We've had a couple of threads going (see here and here) about the value of down-ballot offices being elected or appointed.  Commenter Justin Ross provided a link to some of his highly relevant research on this topic.  Ross finds that the properties assessed by elected county assessors tends to be undervalued relative to that assessed by appointed county assessors.  From the abstract:
While typically not a formulator of policy, property assessors are likely sensitive to political incentives as they are either directly elected to their office or appointed by another elected official. This paper estimates a model that is motivated by the assumption that assessors seek to maximize political support in a manner that effects the assessment-to-sales price ratio. Using panel data from a 2001 to 2006 series of sales price ratio studies in Virginia cities and counties, a fixed effects variance decomposition regression reveals a variety of socioeconomic and political variables that bias the assessed value away from fair market value. In addition to finding influential socioeconomic factors, the results indicate that elected assessors underassess more than appointed assessors. Furthermore, it appears assessors try to export the property tax onto commercial property via higher assessments, and assessors in districts with higher measures of local government fiscal stress tend to give higher assessments.
You could interpret this a few different ways.  Either elected county assessors are bad because they're depriving public treasuries of needed funds due to crass reelection motives, or they're good because they help keep taxes low in a way that appointees simply won't.

1 comment:

Andrew Oh-Willeke said...

Aggregate overassessment or underassessment is pretty much irrelevant, except in states with significant amounts of state level or multi-jurisdictional property taxes.

The vast majority of property taxes are assessed by governments that are completely or almost completely in a single assessor's jurisdiction.
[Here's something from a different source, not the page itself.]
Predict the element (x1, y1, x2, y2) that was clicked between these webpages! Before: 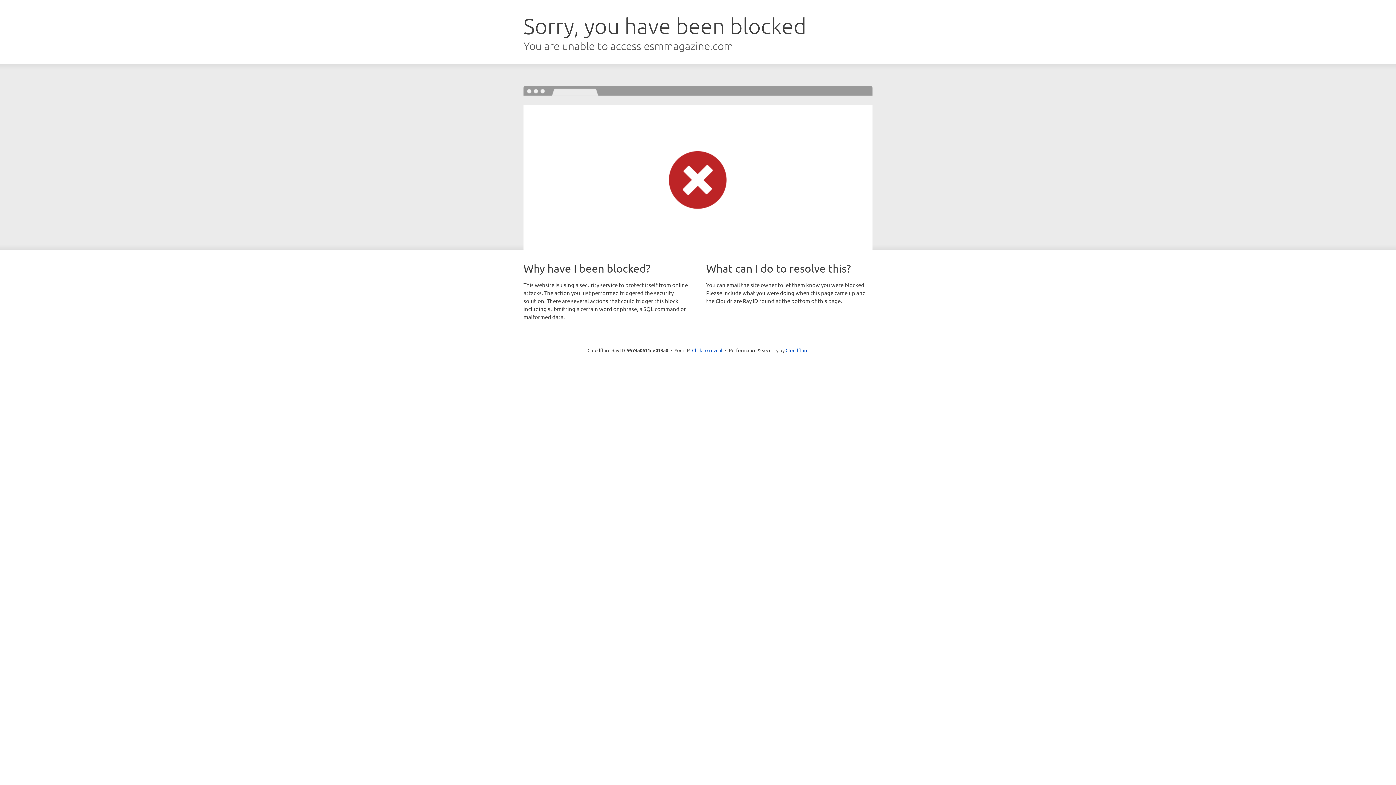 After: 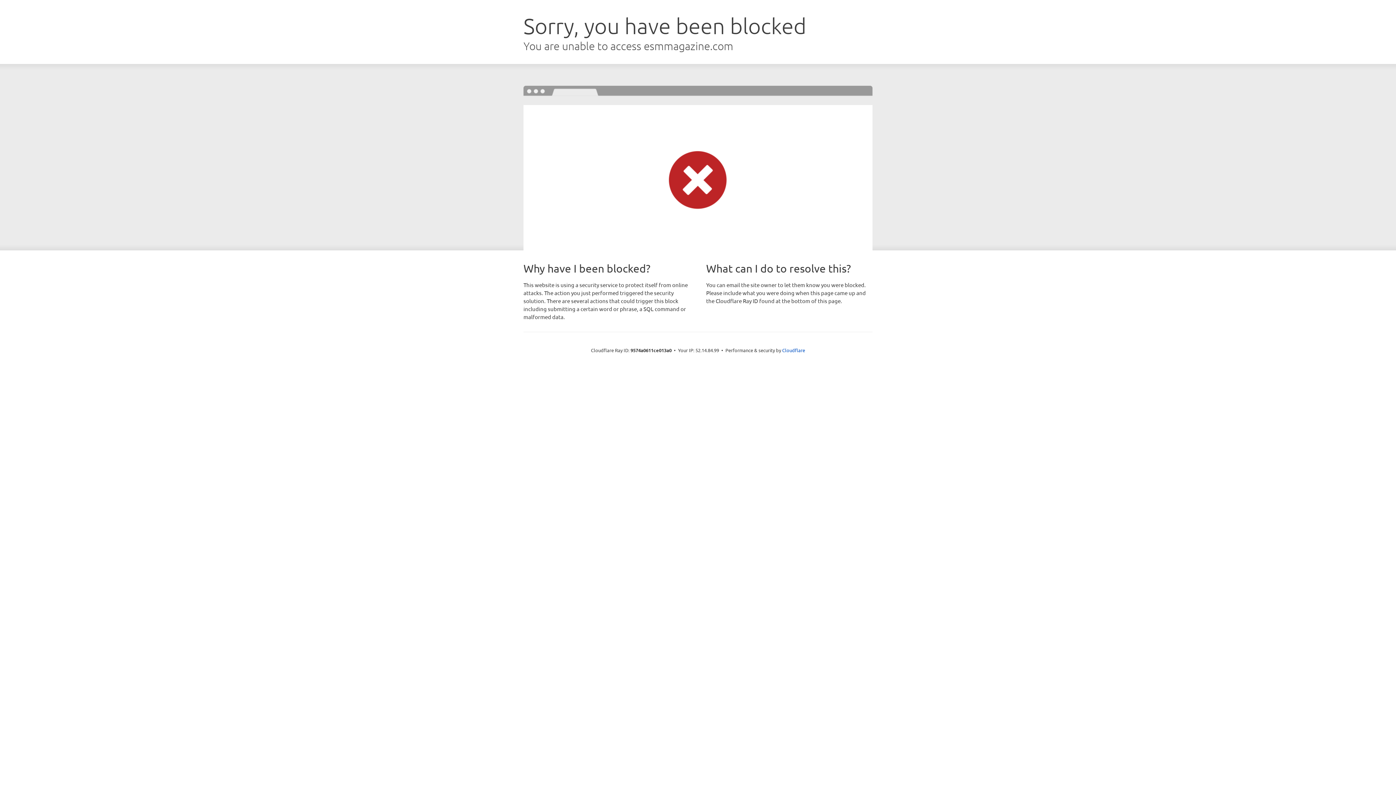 Action: bbox: (692, 346, 722, 353) label: Click to reveal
The governing bodies that assess property taxes, in turn, base property tax rates on how much revenue they need to raise from that source. Underassessed disticts need higher nominal property tax rates, while overassessed disticts need lower nominal property tax rates, but in the end aggregate assessment level are largely irrelevant.
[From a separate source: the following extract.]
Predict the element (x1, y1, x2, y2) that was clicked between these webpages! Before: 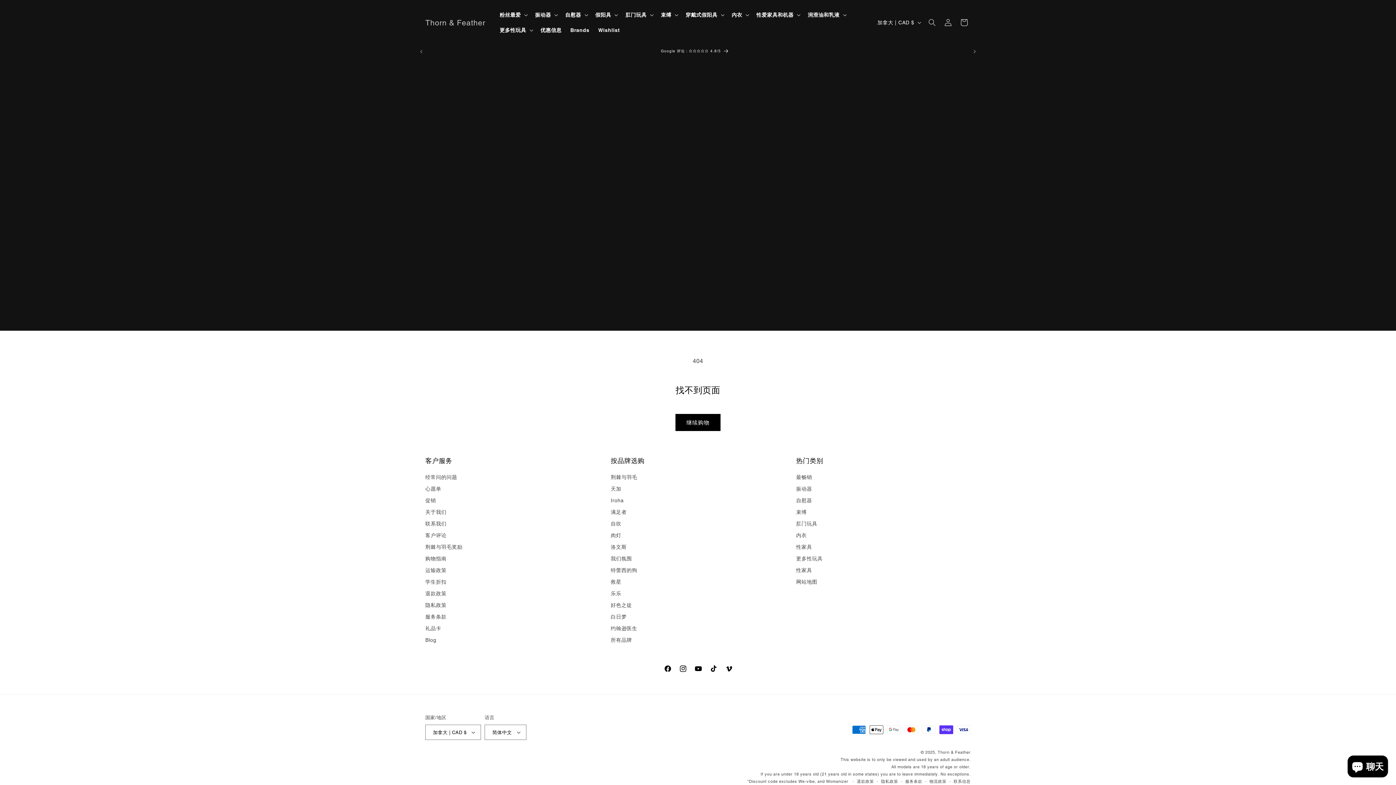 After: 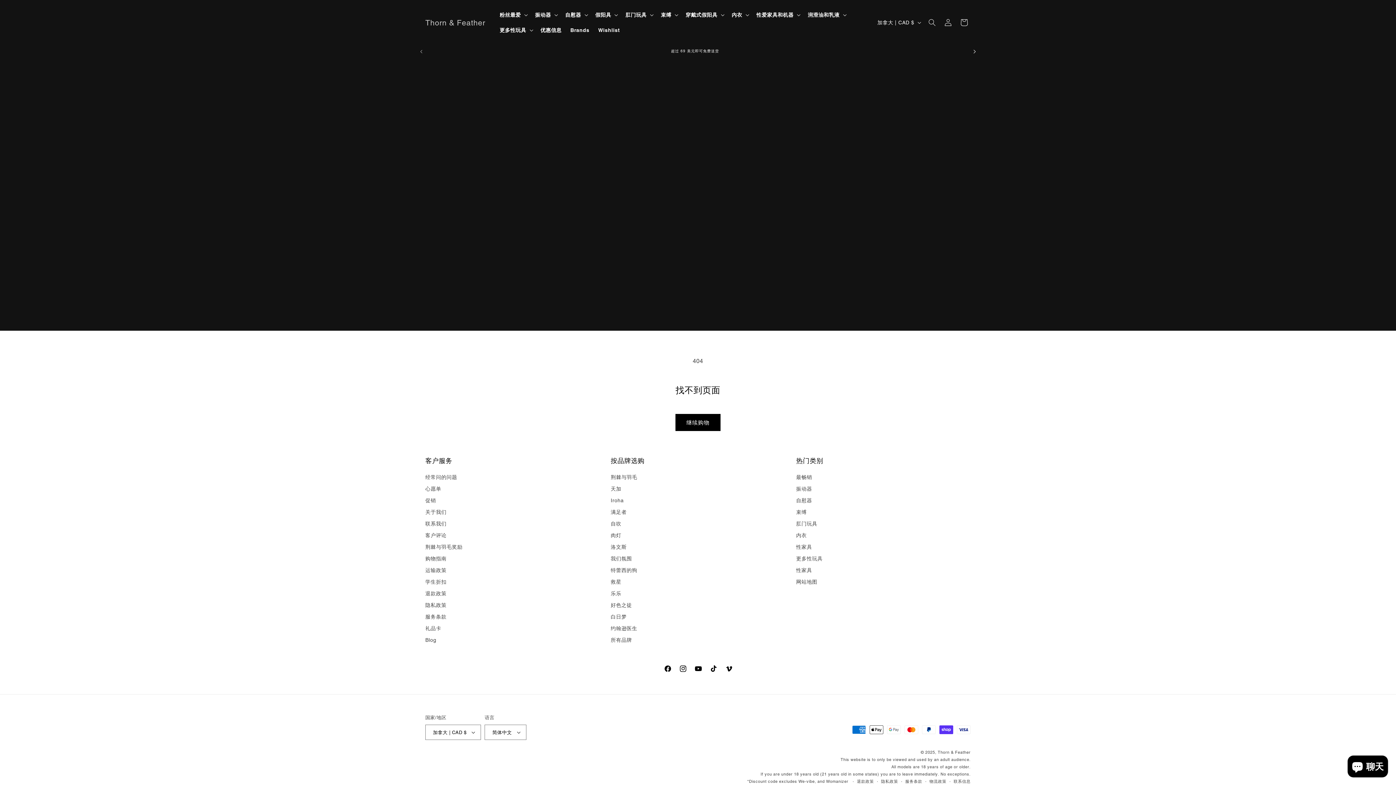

The predominant issue is favoratism. Are elected or appointed assessors more or less likely to underassess their political sponsors (or in the case of an appointed assessor, a political sponsor of their elected bosses) relative to other property owners. This issue is largely beyond the scope of what is debated in an assessor's election. Those elections almost never feature technical debates on assessment methodologies that impact the relative tax burden of property owners to each other. (A key issue in a recent controversial assessor's election in Jefferson County, Colorado was the assessor's alleged practice of giving employees bonuses and getting kickbacks and of misspending the office budget and of passing out jury nullification fliers at the adjacent courthouse. Similarly, a recent controversial county clerk and recorder's election involved allegations of nepotism and sexual harassment rather than the perfomrance of the job duties involved.) If the election campaiggns don't address the reason the office is elected, one should doubt that the election of that office is a good idea.
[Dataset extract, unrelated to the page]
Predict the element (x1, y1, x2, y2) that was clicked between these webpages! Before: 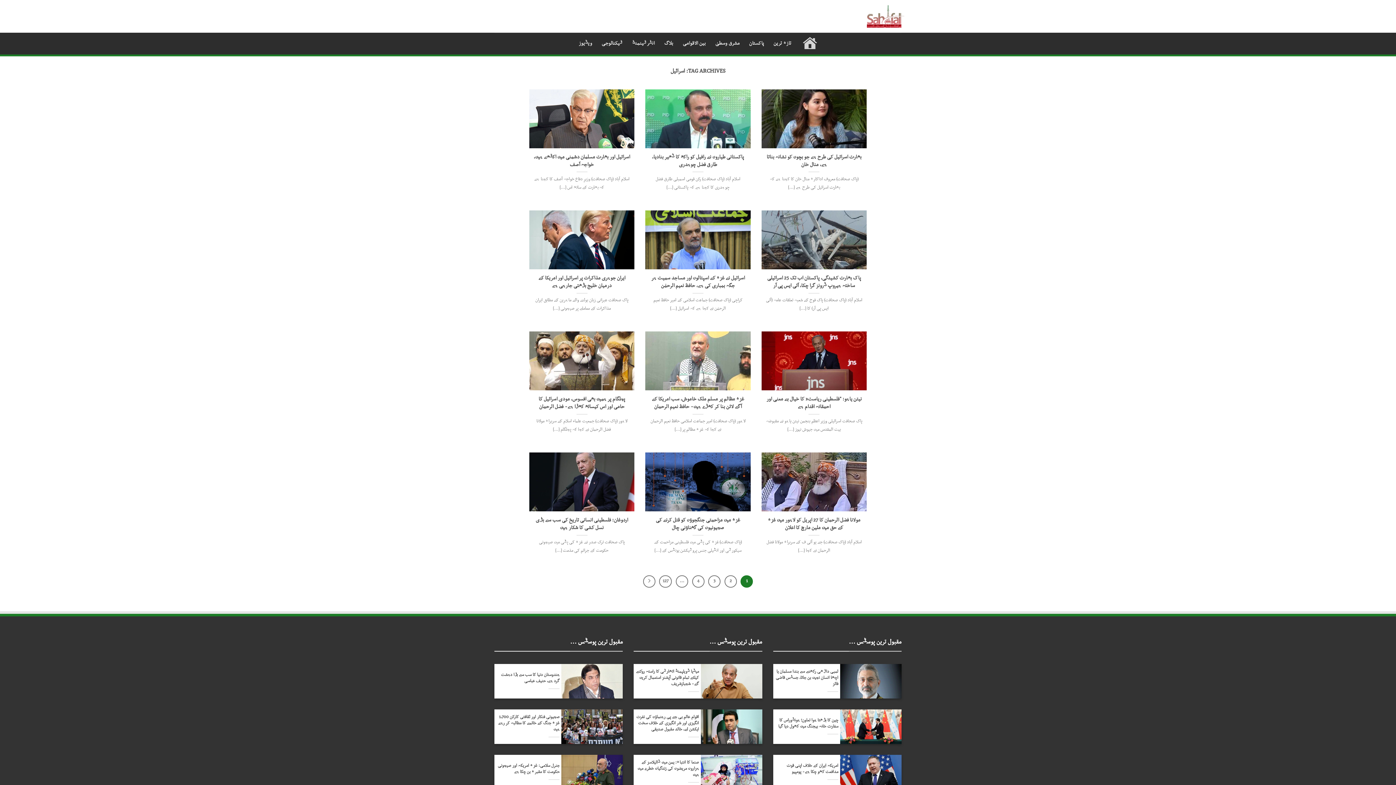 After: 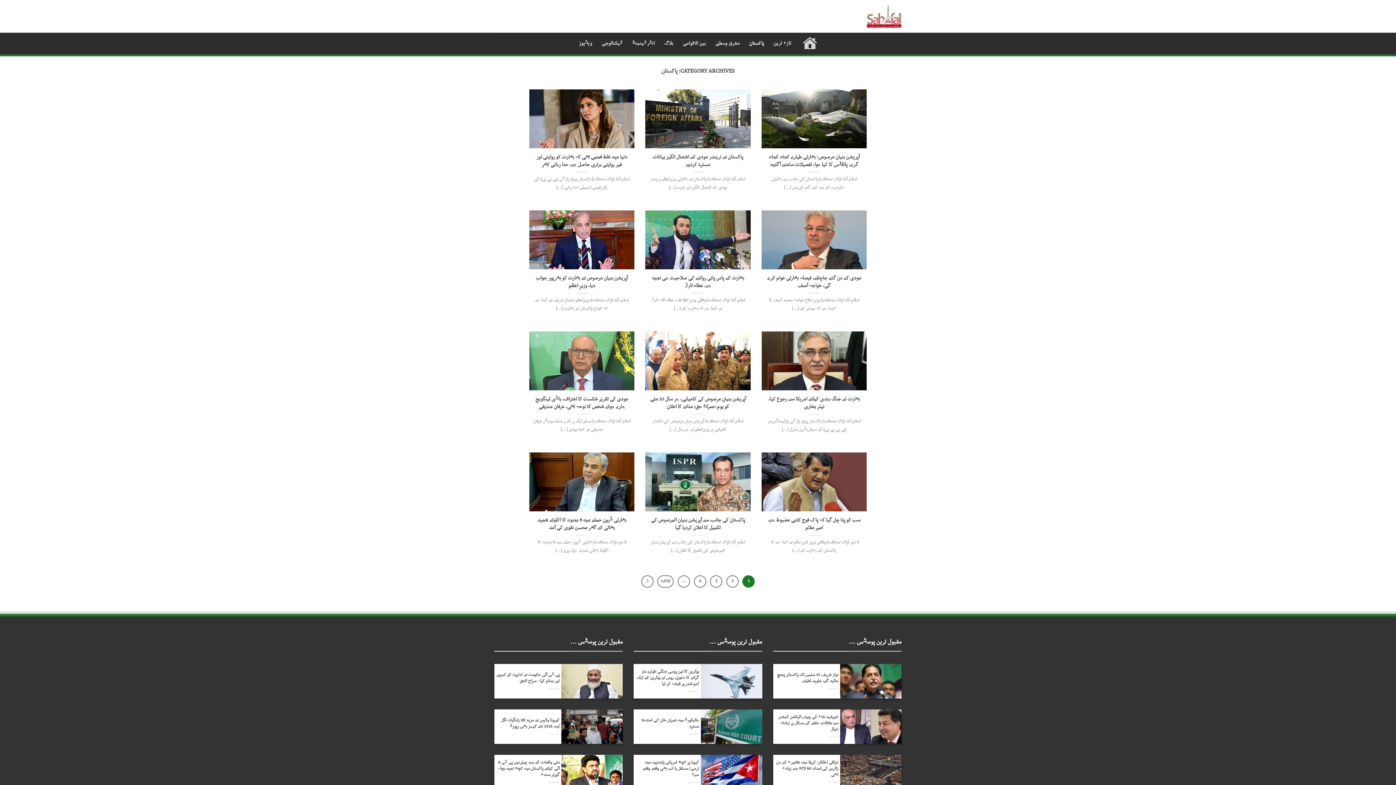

The best argument for having an elected assessor, however, is that it deprives other elected officials of influence in making that decision. An elected assessor may be bought by contributors to his own pitiful campaign, but isn't bought by people who supported county commissioners, town council members, the sheriff, the clerk and recorder, the county treasurer, the DA, the county engineer, the school boards in the distict, etc. who actually impose the taxes. Separating the administration of taxes from the entities that impose them reduces the number of opportunities for corruption that would exist if every local government collected its own taxes, and makes it very clear where to look for (friends and supporters of the assessor) and who to blame for corruption (the assessor's) once it is revealed. Of course, once that corruption is revealed, it is much cheaper and easier to promptly fire an appointed asessor than an elected one.